INTENDED USE/INDICATIONS FOR USE 

The SENTINEL System is indicated for use as an embolic protection device to capture and remove thrombus/debris while performing transcatheter aortic valve replacement procedures. The diameters of the arteries at the site of filter placement should be between 9.0 mm – 15.0 mm for the brachiocephalic and 6.5 mm  – 10.0 mm in the left common carotid. 

CONTRAINDICATIONS

  • Do not use in patients for whom anticoagulant and antiplatelet therapy is contraindicated.
  • Do not use in patients with a known hypersensitivity to nickel-titanium.
  • Do not use in vessels with excessive tortuosity.
  • Do not use in patients with uncorrected bleeding disorders.
  • Do not use in patients with compromised blood flow to the right upper extremity.
  • Do not use in patients who have arterial stenosis >70% in either the left common carotid artery or the brachiocephalic artery.
  • Do not use in patients whose brachiocephalic or left carotid artery reveals significant stenosis, ectasia, dissection, or aneurysm at the aortic ostium or within 3 cm of the aortic ostium.

WARNINGS

  • Carefully read all instructions and labeling prior to use. Observe all warnings, cautions, and precautions noted throughout these instructions. Failure to do so may result in complications. 
  • Refer to the instructions for use supplied with any interventional devices to be used in conjunction with the SENTINEL System for their intended uses, sizing, warnings, and precautions. 
  • The appropriate antiplatelet/anticoagulation therapy should be administered pre-and post-procedure in accordance with standard medical practice. 
  • Prior to use, the packaging and product should be inspected for signs of damage. Never use a damaged product or product from a damaged package. 
  • Never advance or withdraw the SENTINEL System without proper fluoroscopic guidance or against resistance until the cause is determined.
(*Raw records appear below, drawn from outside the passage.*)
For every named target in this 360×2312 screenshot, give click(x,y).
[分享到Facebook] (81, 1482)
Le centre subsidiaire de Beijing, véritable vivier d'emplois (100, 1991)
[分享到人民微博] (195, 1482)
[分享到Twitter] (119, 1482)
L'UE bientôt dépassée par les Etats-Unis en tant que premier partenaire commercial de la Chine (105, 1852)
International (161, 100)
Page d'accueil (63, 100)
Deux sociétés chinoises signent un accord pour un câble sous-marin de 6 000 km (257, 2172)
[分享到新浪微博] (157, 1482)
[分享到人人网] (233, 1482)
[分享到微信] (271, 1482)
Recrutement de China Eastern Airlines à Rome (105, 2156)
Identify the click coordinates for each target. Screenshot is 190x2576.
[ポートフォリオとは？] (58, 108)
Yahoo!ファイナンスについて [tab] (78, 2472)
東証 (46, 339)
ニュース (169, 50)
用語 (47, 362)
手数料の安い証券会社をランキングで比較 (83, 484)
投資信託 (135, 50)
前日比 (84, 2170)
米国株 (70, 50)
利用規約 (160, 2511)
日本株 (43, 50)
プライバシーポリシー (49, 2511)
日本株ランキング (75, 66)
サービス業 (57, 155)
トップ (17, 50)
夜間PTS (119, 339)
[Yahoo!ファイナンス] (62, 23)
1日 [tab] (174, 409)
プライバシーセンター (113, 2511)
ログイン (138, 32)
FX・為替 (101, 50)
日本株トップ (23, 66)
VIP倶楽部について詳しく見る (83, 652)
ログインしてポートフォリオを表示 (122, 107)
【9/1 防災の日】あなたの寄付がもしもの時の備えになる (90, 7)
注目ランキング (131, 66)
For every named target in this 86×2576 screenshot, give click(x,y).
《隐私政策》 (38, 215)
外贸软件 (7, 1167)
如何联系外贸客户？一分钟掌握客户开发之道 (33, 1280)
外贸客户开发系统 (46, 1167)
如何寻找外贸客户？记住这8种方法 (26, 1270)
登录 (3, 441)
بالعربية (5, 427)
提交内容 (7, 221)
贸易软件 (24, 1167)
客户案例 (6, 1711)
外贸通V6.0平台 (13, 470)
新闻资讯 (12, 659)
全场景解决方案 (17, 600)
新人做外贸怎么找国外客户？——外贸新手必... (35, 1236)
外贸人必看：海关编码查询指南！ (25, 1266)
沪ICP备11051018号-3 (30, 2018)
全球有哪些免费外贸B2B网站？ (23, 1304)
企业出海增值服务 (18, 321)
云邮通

Advancing with such resistance may lead to embolization of debris, and vessel and/or device damage. 
  • It is recommended that the patency of the right radial or brachial artery be assessed prior to the introduction of the SENTINEL System.
  • It is recommended that the patient be administered an Allen Test should the radial artery be used for device introduction. 
  • Do not use the device in left radial or left brachial access. 
  • Do not use the SENTINEL System to deliver any type of fluid to the patient e.g. contrast media, heparinized saline due to risk of air embolization and compromise to device performance. 
  • Minimize movement of the SENTINEL System after initial placement and stabilize the patient’s right arm by their side. Excessive movement of filters may lead to embolization of debris, vessel and/or device damage. 
  • Do not advance the device through an artery that has been used for dialysis purposes or an AV fistula. 
  • Do not deploy the filters within a previously repaired artery. 
  • Observe the SENTINEL System under fluoroscopy and monitor the patient to verify the filters have not become occluded with debris resulting in slow or no flow. The filters should be recovered if they become occluded or if flow is compromised (See Procedural Use – Retrieval). 
  • Indwell time of the SENTINEL System is not to exceed 90 minutes as occlusion could occur, resulting in slow or no flow. 
  • Failure to adequately close off the Flush Ports (Front Handle, Rear Handle) may result in air embolism. 
  • Do not undersize or oversize the filters in relation to the selected vessel diameter. This may result in inadequate filter apposition against the vessel wall, incomplete deployment of the filters, or vessel damage. (Refer to Sizing Guide, Table 1 in the IFU). 
  • Do not apply excessive force to the SENTINEL System. This may lead to distal embolization of debris, and vessel and/or device damage.

PRECAUTIONS

  • Do not forcefully bend or reshape the Articulating Sheath of the SENTINEL System. This may cause device damage. 
  • Use of Transcatheter Aortic Valve Replacement (TAVR) delivery systems other than those designed to cross the aortic arch with a valve frame in a sheathed or crimped configuration may result in device interference or entanglement. 
  • A guidewire with excessive stiffness may alter the shape of the Articulating Sheath curve and make cannulation of the left common carotid difficult. 
  • Use of a guidewire with an intermediate coil may result in compromised guidewire movement. 
  • Improper bending of the SENTINEL System may damage the catheter. 
  • Device should be used with caution in patients with known allergy to nickel. 

ADVERSE EVENTS

This device is an adjunct to a TAVR procedure, that has its own risks/adverse events. Refer to the specific IFU of the devices used for a complete list of potential adverse events. 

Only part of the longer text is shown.